TASK REQUIREMENTS>
a – Say whether each statement agrees with the high-rise fire passage below, answering yes or no and quoting the words of the passage that decide it: (i) The elevators go back to the lobby. (ii) The security director gets a memo from the access control system within about 30 minutes. (iii) Two people are hurt in the fire.
b – Carry on the high-rise fire passage below from its final sentence.

SUPPLIED TEXT>
═══
Smarter BY DESIGN
Feb 1, 2008 12:00 PM, By Michael Fickes
Afire alarm activates on the third floor of a 36-floor high-rise downtown. Digital signage throughout the building displays alert messages followed by instructions tailored to each floor of the building. On certain floors, the instructions ask employees to leave the floor. Exit signs flash. The access control system unlocks doors as necessary. The elevators return to the lobby and disengage. Fire dampers open. The ventilation system in the area of the fire sucks the smoke out of hallways and offices.
The public address system issues alerts. Pages go out to security guards instructing them to help on the floors requiring evacuation. Throughout the building, cameras turn on and look for problems that intelligent video software applications have been programmed to detect. Within about 15 minutes, the access control system sends a memo to the security director itemizing how many people have left the affected floor and how many remain.
The security director gives the list to the fire chief, who has just arrived in response to a message generated and sent by the fire alarm system. The fire chief dispatches teams to battle the fire and to bring out the people who didn't make it off the floor. About 90 minutes after the fire alarm went off, the crisis ends. No injuries.
═══
STORED DATA>
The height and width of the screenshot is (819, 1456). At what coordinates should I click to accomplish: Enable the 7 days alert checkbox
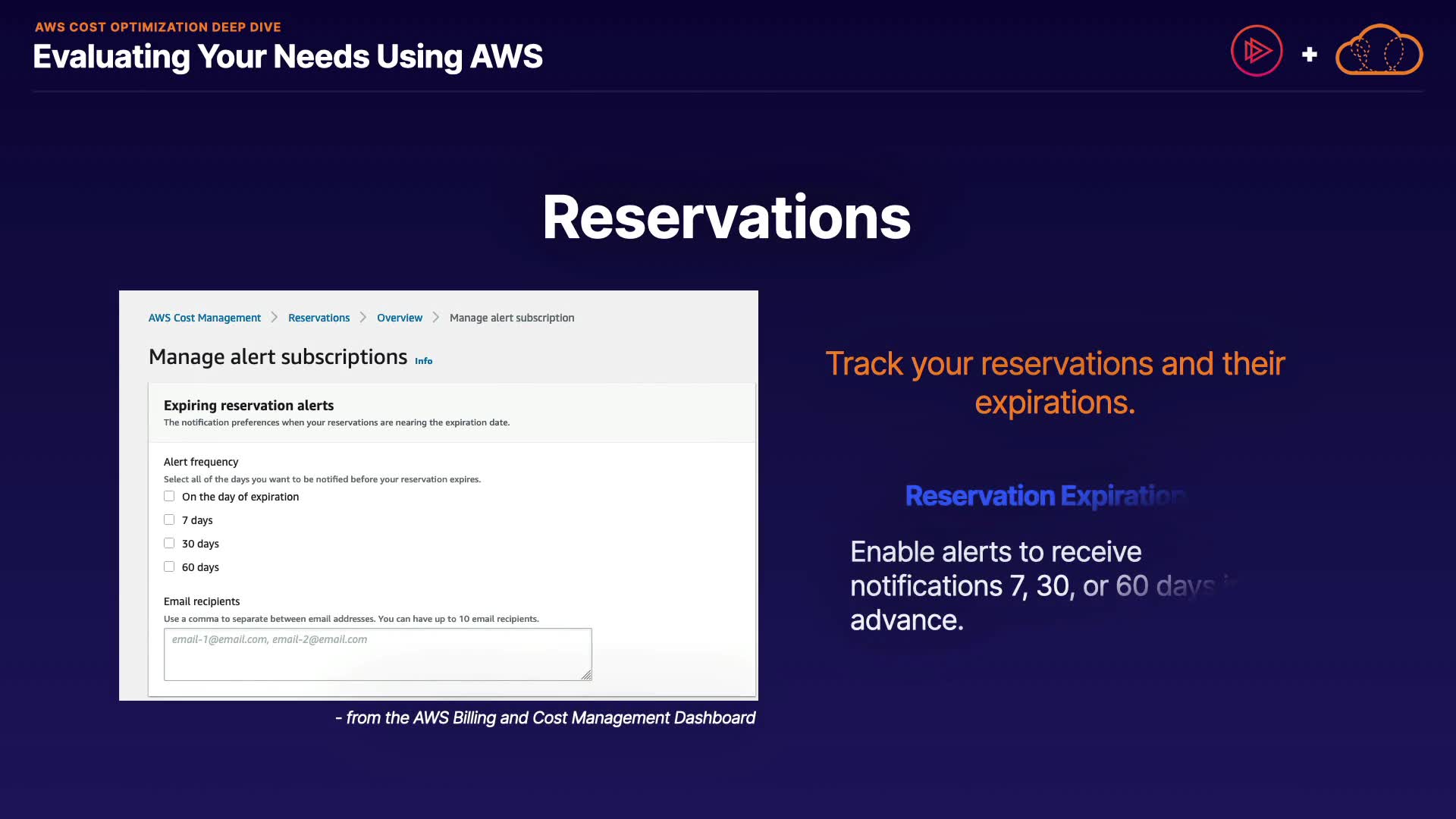[x=169, y=519]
═══
ANSWERS FOR THE EXERCISE>
a –
(i) Yes: "The elevators return to the lobby and disengage."
(ii) No: "Within about 15 minutes, the access control system sends a memo to the security director"
(iii) No: "No injuries."

b –
Today, technology can transform conventional building operations. Most importantly, smart building systems can combine forces to keep people safe in a crisis. These systems can also save large sums of money on energy costs by sensing and responding to events occurring inside of buildings.
Smart buildings are spreading around the world. This year in China, the Shanghai World Financial Centre, one of the world's tallest and smartest buildings, will open its doors. According to a white paper entitled “Technology Contracting: Designing Systems for Efficiency and Interoperability” from Milwaukee-based Johnson Controls Inc., systems installed in the building will include building management, wireless distribution, closed-circuit television (CCTV), access control and intrusion detection, car park management, fire alarm protection, key box, master antenna/cable television, central metering, water leakage detection, telephone management and public address and notification.
The building's owner employed a technology contractor to design all of the systems so that they will tie into a common building management platform for monitoring and control. The building controls, voice and data networks and security will share a common wired and wireless infrastructure.
Unfortunately, adoption of smart building technology has not by and large spread to the United States. For the last several years, a number of obstacles have caused the United States to lag in implementing intelligent building technology.
Observers such as Thomas A. Russo say that the industry is slowly overcoming these obstacles and laying a foundation for smart buildings in the United States. Russo is chief technology officer with Washington, D.C.-based Akridge, and an office developer, owner and manager that has embraced intelligent building systems. “We're going to make sure that all the systems talk to each other,” he says.
It seems that smart buildings just aren't that easy to build yet. Even the early adopters in Asia, according to industry observers, do not integrate their buildings tightly enough to handle all of the tasks contemplated by idealized scenarios.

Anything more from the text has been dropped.